— Ну, брат, теперь твоя очередь, беглец!.. — кивнул Суета Субботе.
— Я не бегал никуда.
— Где же пропадал? Не слыхал, што ль, што баял губной? Отвечай же по чистой совести, не потая ничего, как на духу попу...
— Я не думал пропадать. После обиды, что нам нанёс Нечай Коптев, я поехал с его двора и чуть не замёрз... в этом самом кафтане и без шапки... Нашли меня монахи Корнильевой пустыни... выпользовали от немощи... А потом я к весёлым попал... и от их... к ватажнику...
— Чего же перечишь, что не бегал?.. Это самое твоё странствие за што же счесть, коли не за беганье от царской службы в явочную пору?
— На службу явиться мне было не про што и не с чем... без коня я, без оружия и без брони...
— И это всё пропил... в непотребстве... Так ведь? Коли медвежьим вожаком стал, мужика смутил... в кабалу к ему пошёл...

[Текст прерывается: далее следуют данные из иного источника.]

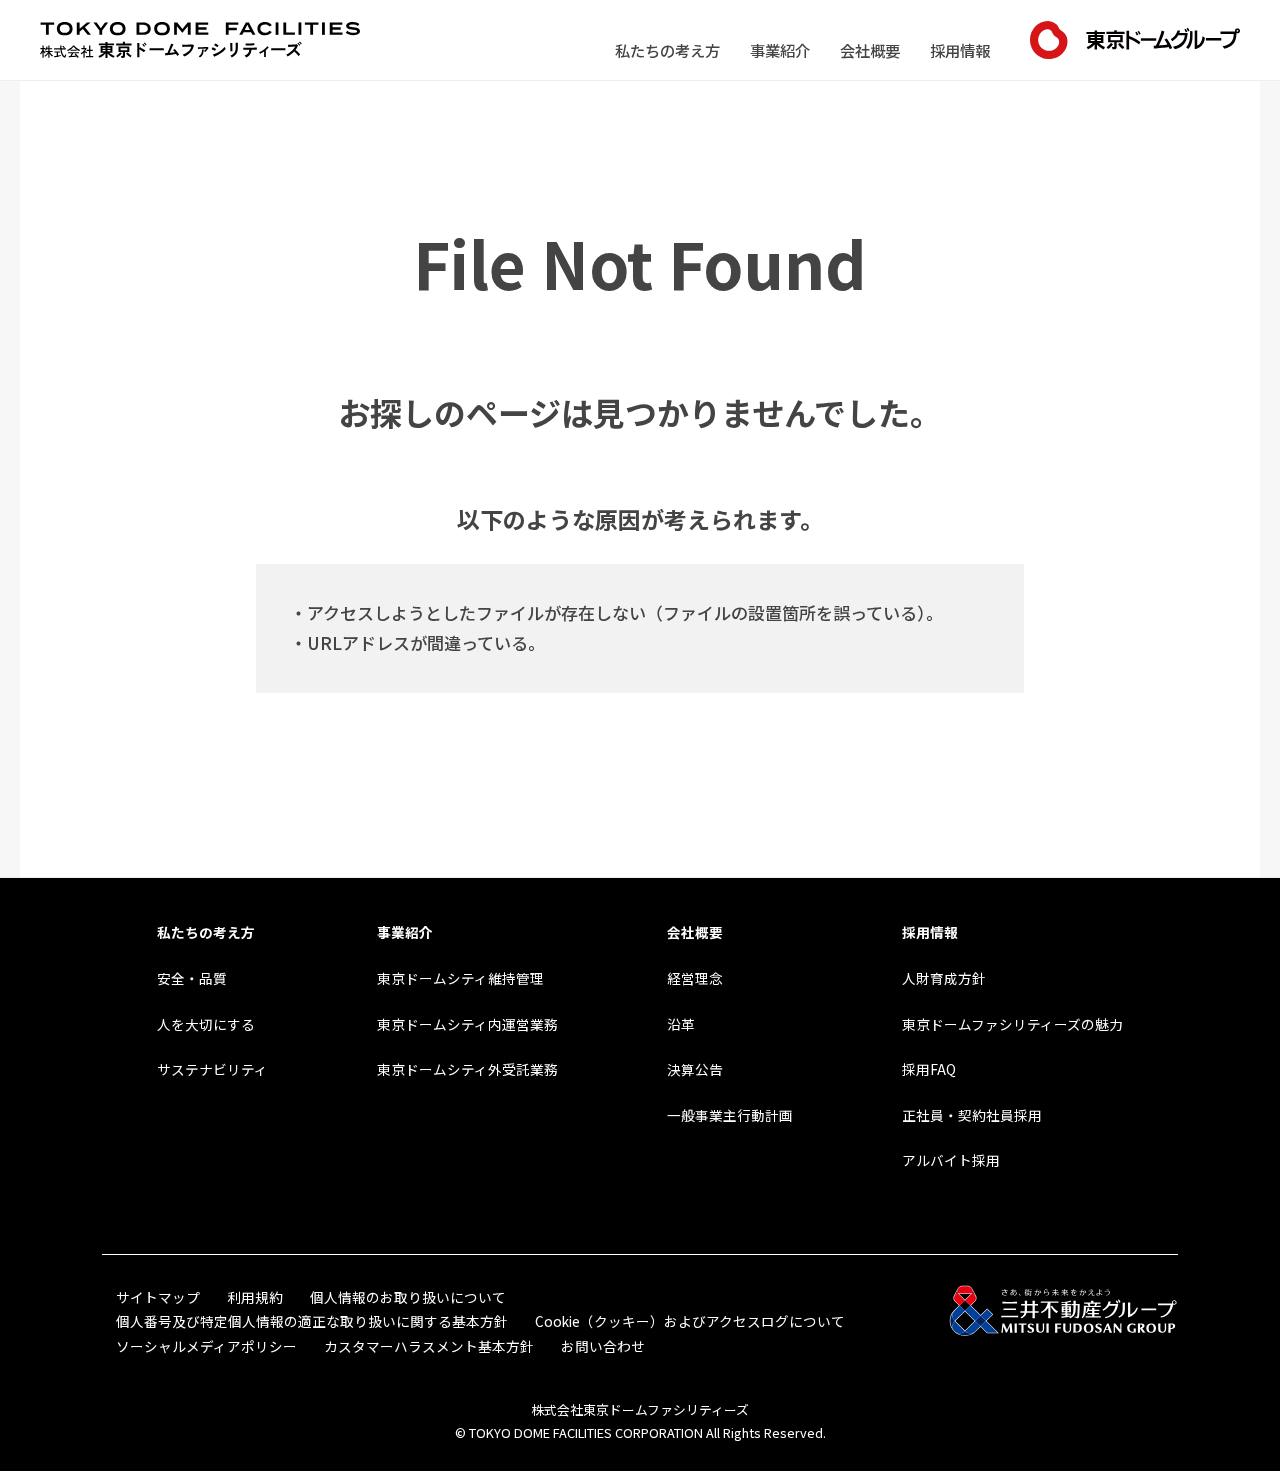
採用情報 (960, 50)
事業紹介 (780, 50)
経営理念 (695, 978)
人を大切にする (206, 1024)
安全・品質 (192, 978)
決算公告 (695, 1069)
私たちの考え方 (667, 50)
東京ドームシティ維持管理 (460, 978)
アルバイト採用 (951, 1160)
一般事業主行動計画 (730, 1115)
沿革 (681, 1024)
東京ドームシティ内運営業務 (467, 1024)
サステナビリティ (212, 1069)
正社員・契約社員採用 (972, 1115)
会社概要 (870, 50)
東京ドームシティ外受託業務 (467, 1069)
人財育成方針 (944, 978)
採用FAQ (929, 1069)
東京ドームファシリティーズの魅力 (1012, 1024)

— Не шёл я в кабалу... то чистая ложь...
— Ну, ладно... всё ложь, а ты чище света солнечного... А великий государь воеводам гневное слово пишет, за ваши бездельные огурства да отлыниванья от службы, да от десятни... И то чините непригоже. И за такое воровство, указом князя, его милости наместника Новагорода Великого и Пскова и прочиих городов со пригороды, подлежишь ты, Суббота, опале государевой всемерно и кажненью тяжкому; но князь-государь наместник, вняв сродственному ему милосердию, повелением указал тебя, прогульника и вора, ради твоего исправления, отослать к полковым воеводам в Переяславль Рязанской и вписать в десятню бессрочных высылок, и быти тебе там до новой посылки.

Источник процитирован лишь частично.